Esse é o gargalo da juventude que não tem opção. Esse é um caminho de opção, porque quando você não possui mão de obra qualificada, não tem emprego, não terá uma escola com qualidade, para onde  você empurra essa juventude? Quem assume essa juventude? Quem abraça? Aí é que está. Quando a gente fala nos gargalos, temos que pensar nas questões estruturais, não dá para discutir uma cidade sem colocar o dedo nos mecanismos que a produzem. E para pensar os obstáculos temos que entender essa realidade, para depois darmos o outro passo. Esperamos conseguir, até o final deste ano, uma articulação formada para detalhar melhor o que buscaremos com tudo isso.

Temos agora uma campanha eleitoral. O que o futuro governador deve fazer para gerar novas oportunidades que afastem os jovens do crime?
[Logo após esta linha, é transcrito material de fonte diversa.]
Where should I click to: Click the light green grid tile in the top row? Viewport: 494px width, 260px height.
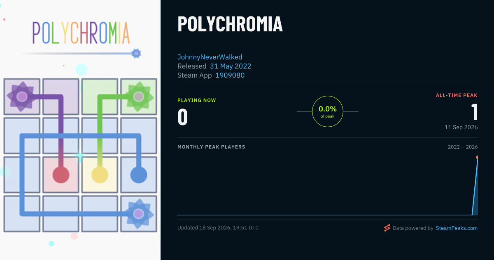[x=100, y=97]
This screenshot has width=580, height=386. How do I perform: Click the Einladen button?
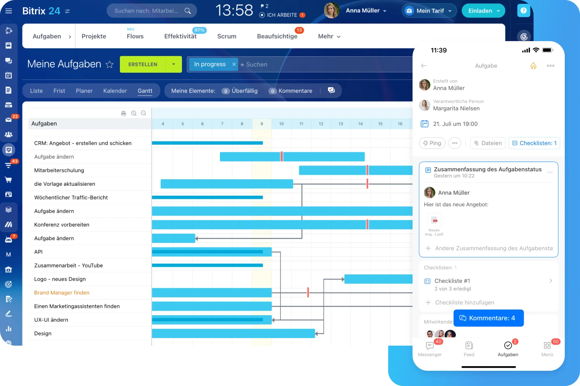(481, 11)
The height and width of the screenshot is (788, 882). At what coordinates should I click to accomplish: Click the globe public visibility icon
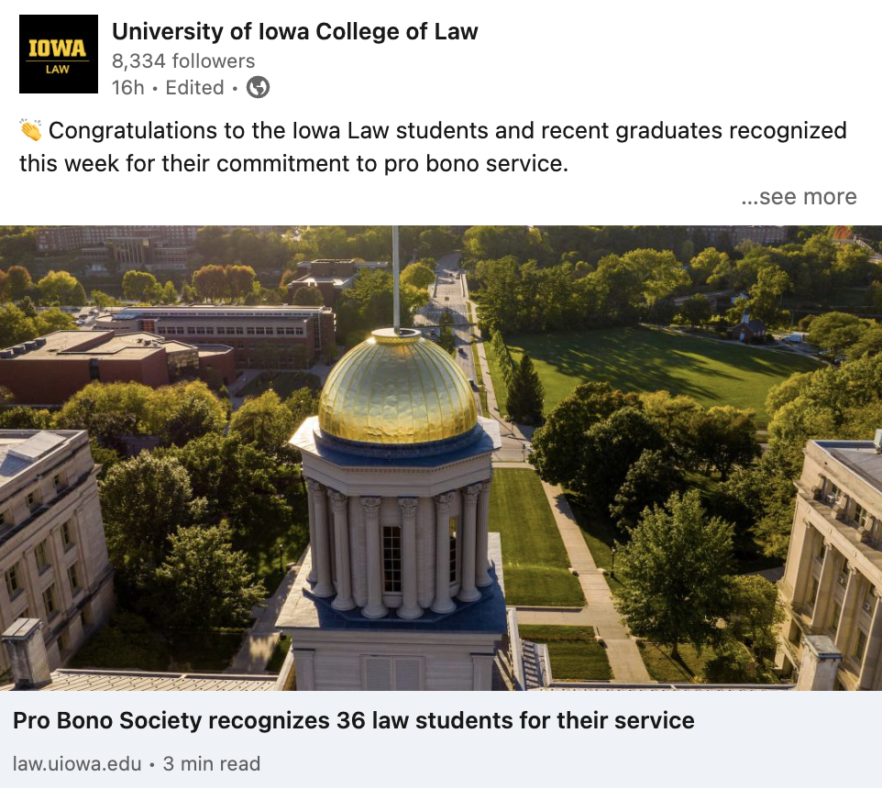(259, 88)
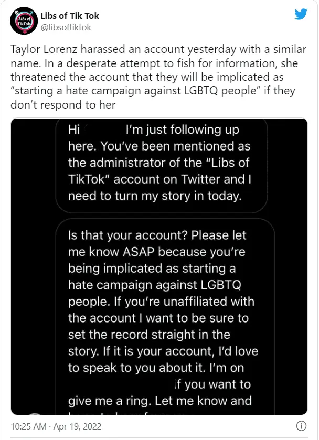The image size is (319, 440).
Task: Click the 'set the record straight' message line
Action: (x=150, y=334)
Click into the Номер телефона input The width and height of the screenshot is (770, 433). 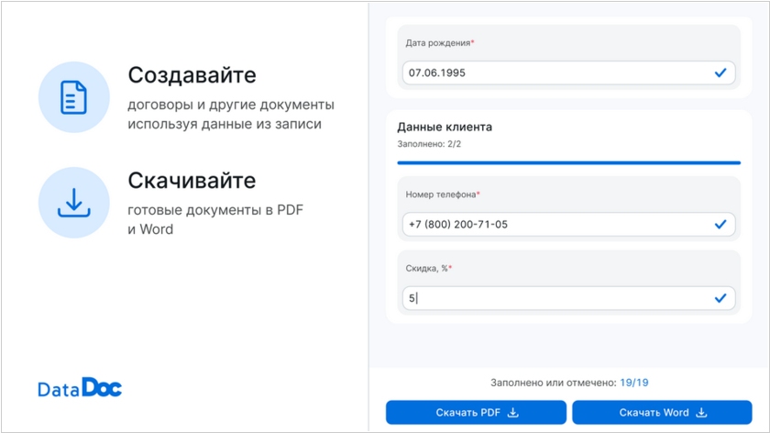pyautogui.click(x=550, y=224)
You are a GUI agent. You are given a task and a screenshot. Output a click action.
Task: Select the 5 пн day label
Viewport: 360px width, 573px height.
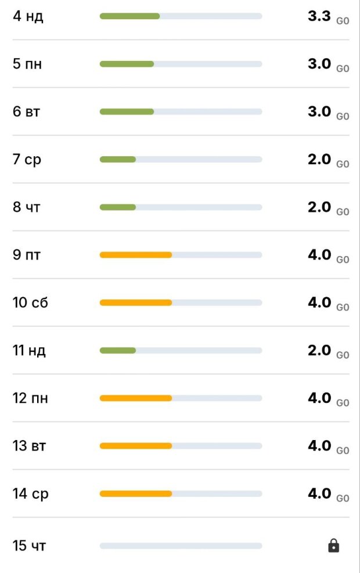point(27,64)
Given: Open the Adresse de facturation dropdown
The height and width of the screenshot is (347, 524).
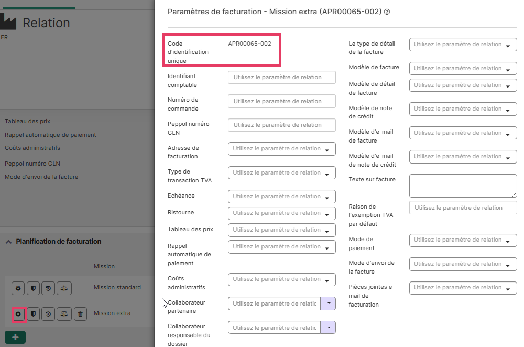Looking at the screenshot, I should click(x=282, y=149).
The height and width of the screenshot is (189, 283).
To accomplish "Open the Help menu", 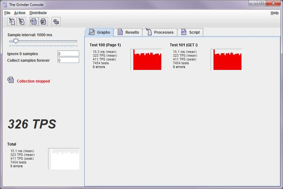I will pos(274,13).
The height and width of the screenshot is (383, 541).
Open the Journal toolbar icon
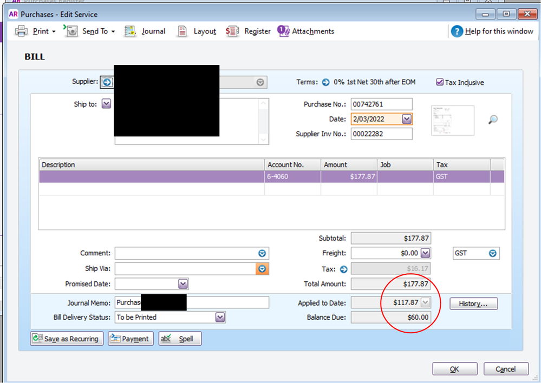coord(130,31)
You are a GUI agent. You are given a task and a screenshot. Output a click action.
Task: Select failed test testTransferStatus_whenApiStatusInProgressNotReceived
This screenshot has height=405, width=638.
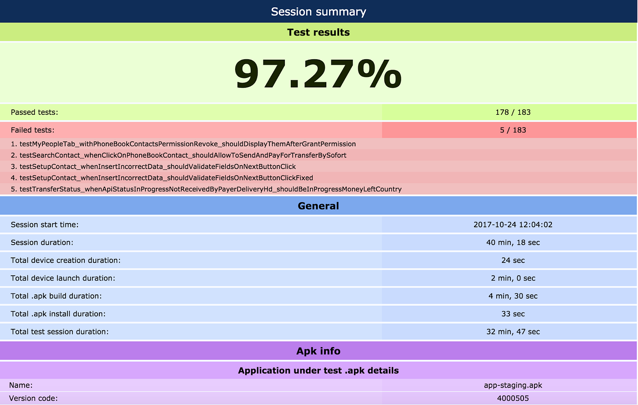pos(205,189)
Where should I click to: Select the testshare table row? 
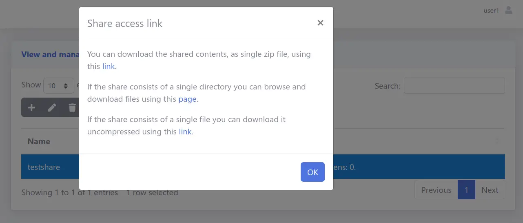point(44,167)
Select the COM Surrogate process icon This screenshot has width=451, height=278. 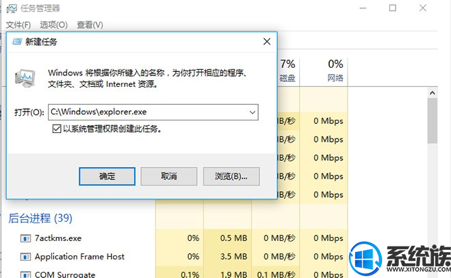pos(25,275)
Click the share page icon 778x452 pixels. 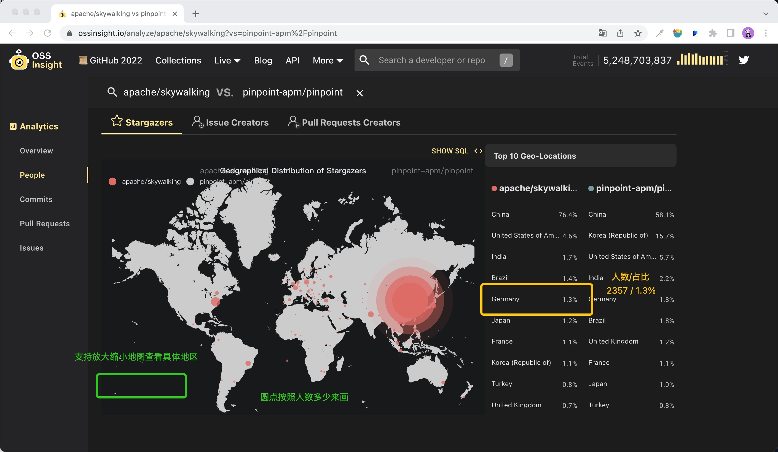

Não quero ouvir discursos de que vão atender a juventude. Quero saber, quantos jovens vão ser atendidos? Onde vão ser atendidos? Quais vão ser atendidos? E a partir disso, quais propostas vão ser implementadas. Você olha os discursos políticos e as propostas políticas e são sempre iguais.

O senhor lembrou que na semana passada um idoso morreu de frio no centro de Florianópolis. Naquela noite, o local que acolhe pessoas em situação de rua não abriu porque a temperatura era superior a 10ºC. Qual a responsabilidade do poder público na morte dele?

É não ter tido um olhar de política pública, concreta, real. E vai além dos 10ºC,  além do termômetro. Você não pode mensurar uma pessoa pela temperatura. Uma pessoa tem vida. Tem um contexto. E se eu não olhar ela por essa dimensão, vou olhar por mensuração? Hoje em dia descartamos as pessoas. Vivemos na sociedade do descarte. O Papa Francisco diz que nós vivemos em uma sociedade que se tornou tão intolerante que a gente descarta o outro com a maior facilidade. E não descarta o outro é reconhecê-lo. Esse é o grande caminho, reconhecer o outro. Políticas públicas precisam ser feitas a partir do contexto e do entendimento das juventudes, porque hoje em dia é no plural. Discutir a partir dessa dinâmica é ter diagnóstico. Que é o que sairá dessa nossa análise completa até o final do ano.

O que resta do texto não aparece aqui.